What to do | Rewrite all of the rows below, changing each "dropdown" to "drop-down" and leaving everything else as it is.

[Dataset items]
########

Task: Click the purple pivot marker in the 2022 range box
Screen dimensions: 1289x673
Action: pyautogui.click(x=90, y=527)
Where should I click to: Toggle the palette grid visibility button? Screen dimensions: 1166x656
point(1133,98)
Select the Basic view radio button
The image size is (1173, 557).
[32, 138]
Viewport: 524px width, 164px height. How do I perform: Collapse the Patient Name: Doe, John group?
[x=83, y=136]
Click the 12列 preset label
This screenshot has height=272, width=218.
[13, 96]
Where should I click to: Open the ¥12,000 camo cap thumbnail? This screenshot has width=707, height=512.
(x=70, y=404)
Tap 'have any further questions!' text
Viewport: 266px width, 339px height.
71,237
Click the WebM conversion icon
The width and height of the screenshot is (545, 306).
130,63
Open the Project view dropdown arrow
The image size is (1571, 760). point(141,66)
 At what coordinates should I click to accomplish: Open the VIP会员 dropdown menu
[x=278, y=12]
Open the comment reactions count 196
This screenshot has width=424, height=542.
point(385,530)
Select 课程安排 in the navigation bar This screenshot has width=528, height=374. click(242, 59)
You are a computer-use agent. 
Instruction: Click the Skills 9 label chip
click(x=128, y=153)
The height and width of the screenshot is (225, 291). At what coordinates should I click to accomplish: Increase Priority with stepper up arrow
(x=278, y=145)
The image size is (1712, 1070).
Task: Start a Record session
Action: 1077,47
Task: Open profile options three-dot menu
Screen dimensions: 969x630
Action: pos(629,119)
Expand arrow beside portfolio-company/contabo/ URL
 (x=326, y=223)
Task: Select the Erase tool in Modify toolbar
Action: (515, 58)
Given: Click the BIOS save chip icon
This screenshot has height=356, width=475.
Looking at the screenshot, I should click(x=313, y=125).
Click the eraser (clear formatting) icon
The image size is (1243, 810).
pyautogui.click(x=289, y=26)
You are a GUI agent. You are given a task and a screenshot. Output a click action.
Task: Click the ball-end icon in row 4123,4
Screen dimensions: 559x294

########

Final answer |
Task: Click the purple pivot marker in the 2022 range box
Screen dimensions: 1289x673
Action: pyautogui.click(x=90, y=527)
Where should I click to: Toggle the palette grid visibility button? Screen dimensions: 1166x656
point(1133,98)
Select the Basic view radio button
The image size is (1173, 557).
[32, 138]
Viewport: 524px width, 164px height. How do I perform: Collapse the Patient Name: Doe, John group?
[x=83, y=136]
Click the 12列 preset label
This screenshot has height=272, width=218.
[13, 96]
Where should I click to: Open the ¥12,000 camo cap thumbnail? This screenshot has width=707, height=512.
(x=70, y=404)
Tap 'have any further questions!' text
Viewport: 266px width, 339px height.
71,237
Click the WebM conversion icon
The width and height of the screenshot is (545, 306).
130,63
Open the Project view drop-down arrow
The image size is (1571, 760). point(141,66)
 At what coordinates should I click to accomplish: Open the VIP会员 drop-down menu
[x=278, y=12]
Open the comment reactions count 196
This screenshot has width=424, height=542.
point(385,530)
Select 课程安排 in the navigation bar This screenshot has width=528, height=374. click(242, 59)
You are a computer-use agent. 
Instruction: Click the Skills 9 label chip
click(x=128, y=153)
The height and width of the screenshot is (225, 291). At what coordinates should I click to accomplish: Increase Priority with stepper up arrow
(x=278, y=145)
The image size is (1712, 1070).
Task: Start a Record session
Action: 1077,47
Task: Open profile options three-dot menu
Screen dimensions: 969x630
Action: pos(629,119)
Expand arrow beside portfolio-company/contabo/ URL
 (x=326, y=223)
Task: Select the Erase tool in Modify toolbar
Action: (515, 58)
Given: Click the BIOS save chip icon
This screenshot has height=356, width=475.
Looking at the screenshot, I should click(x=313, y=125).
Click the eraser (clear formatting) icon
The image size is (1243, 810).
pyautogui.click(x=289, y=26)
You are a GUI agent. You are given a task and a screenshot. Output a click action.
Task: Click the ball-end icon in row 4123,4
Screen dimensions: 559x294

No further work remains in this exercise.